--- Arbeitsauftrag 1 ---
Beantworten Sie bitte anhand des Auszugs über die Agenturgründung die folgenden Fragen, jede Antwort mit demselben Buchstaben versehen:
(a) In welche Etage des Business Centers steigt die erzählende Person hinauf?
(b) Welche Sitzmöbel stehen in den Fluren?
(c) Welche Nummer hat das Zimmer des Existenzgründer-Service?
--- Arbeitsauftrag 2 ---
Drucken Sie aus dem Auszug über die Agenturgründung den Abschnitt von „Da müssen Sie“ bis „durch Design-Klassiker abhinge.“ wortgetreu ab.
--- Arbeitsauftrag 3 ---
Führen Sie den Auszug über die Agenturgründung nach seinem letzten Satz weiter.

--- Vorliegender Auszug ---
Da müssen Sie sich erst mal arbeitslos melden.


Oder warum es manchmal besser ist, einfach loszulegen.

Ist die Entscheidung endlich gefallen, kann es nicht schnell genug gehen.

Zwei Stufen auf einmal nahm ich hinauf in die vierte Etage des Business Centers. Überall Glas und Stahl, dazwischen Sichtbeton, in die zugigen Flure waren Barcelona Chairs und entsprechende Sofas gestellt, als ob der unternehmerische Erfolg sämtlicher Mieter des Businessgebäudes von pseudo-avantgardistischer Architektur und der Möblierung durch Design-Klassiker abhinge.

Zimmer 405, Existenzgründer-Service, einmal laut geklopft, und hinein preschte ich, atemlos und voller Vorfreude auf mein großartiges Projekt, das mich seit vielen Wochen ununterbrochen beschäftigte: die Gründung einer kleinen Agentur für gute Texte.

--- Bereitgestellte Datensätze ---

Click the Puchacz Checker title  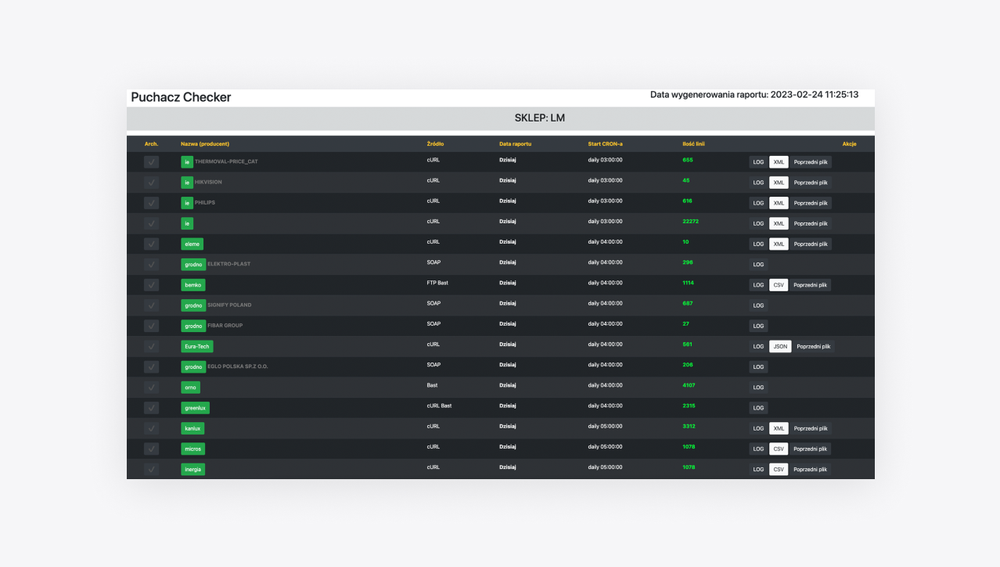coord(181,97)
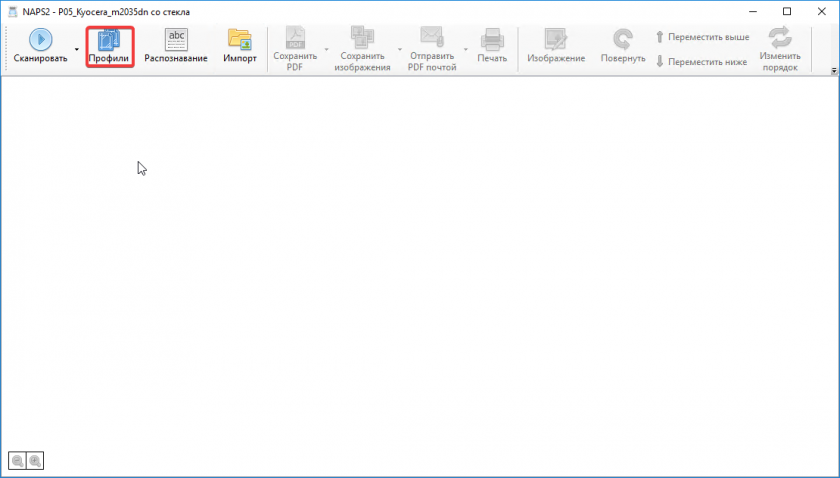Expand the Сохранить изображения dropdown arrow
This screenshot has width=840, height=478.
(400, 48)
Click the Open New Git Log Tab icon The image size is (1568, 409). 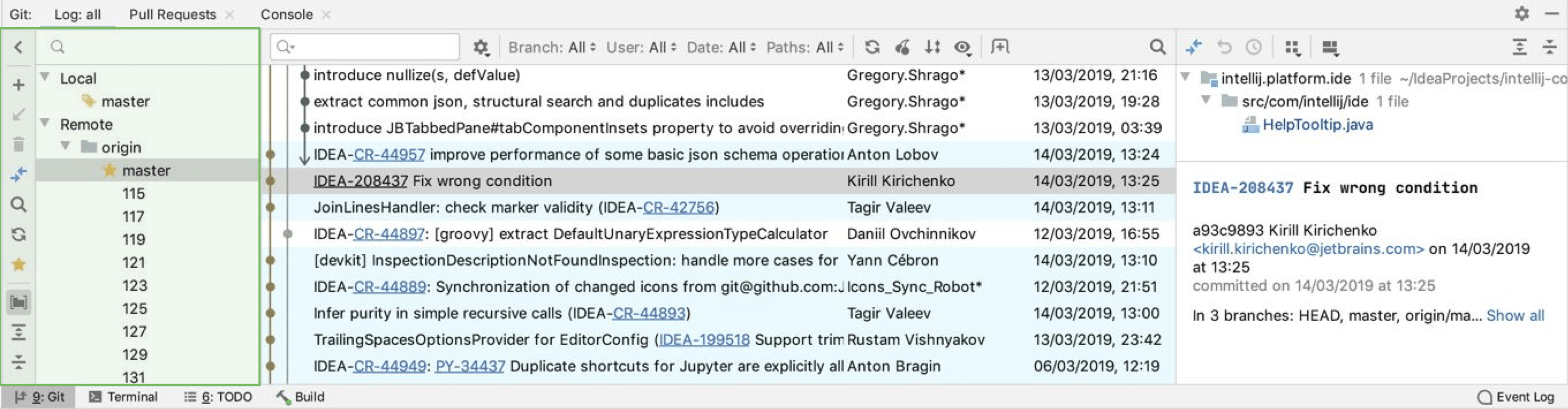click(1000, 47)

--- Ergebnis 1 ---
(a) In die vierte Etage.
(b) Barcelona Chairs und entsprechende Sofas.
(c) 405.

--- Ergebnis 2 ---
Da müssen Sie sich erst mal arbeitslos melden.


Oder warum es manchmal besser ist, einfach loszulegen.

Ist die Entscheidung endlich gefallen, kann es nicht schnell genug gehen.

Zwei Stufen auf einmal nahm ich hinauf in die vierte Etage des Business Centers. Überall Glas und Stahl, dazwischen Sichtbeton, in die zugigen Flure waren Barcelona Chairs und entsprechende Sofas gestellt, als ob der unternehmerische Erfolg sämtlicher Mieter des Businessgebäudes von pseudo-avantgardistischer Architektur und der Möblierung durch Design-Klassiker abhinge.

--- Ergebnis 3 ---
Im Raum bremste ich sofort ab, denn unmittelbar hinter der Tür quetschten sich drei Personen an überdimensionierte Schreibtische, auf denen sich Aktenordner und Papierstapel türmten. Auf einem Tisch sah man vor lauter gelben Klebezetteln die Schreibtischunterlage nicht mehr, auf dem nächsten lag eine Computertastatur, auf deren Buchstabentasten sich überall ein bräunlich-schwärzlicher Film um eine helle, fettig glänzende Mitte gebildet hatte. Über allem waberte der Geruch von Filterkaffee, der seit Stunden auf der lauwarmen Heizplatte einer orangefarbenen Kaffeemaschine tapfer vor sich hin reduziert wurde.

Von den drei Mitarbeitern, zwei Frauen, ein Mann, schaute nur der Mann auf. Er saß rechts von mir und war ungefähr in meinem Alter, schwarzer Lockenkopf, etwas zu ernste Augen. Er trug ein ausgewaschenes, dunkelblaues T-Shirt und eine Hose aus feingeripptem Kord, die Füße steckten in schwarzen Lederschuhen, die vorne zehenschonend gerundet waren.

Ich stellte mich kurz vor, schaute dabei alle drei abwechselnd an, denn noch wusste ich nicht, bei welcher der drei Personen ich den Termin hatte, der mir per Telefon vier Wochen zuvor zugewiesen worden war. Die Frau links von mir hob kurz den Kopf, um sich dann wieder in ihre Unterlagen zu vertiefen. Der Lockenkopf seufzte.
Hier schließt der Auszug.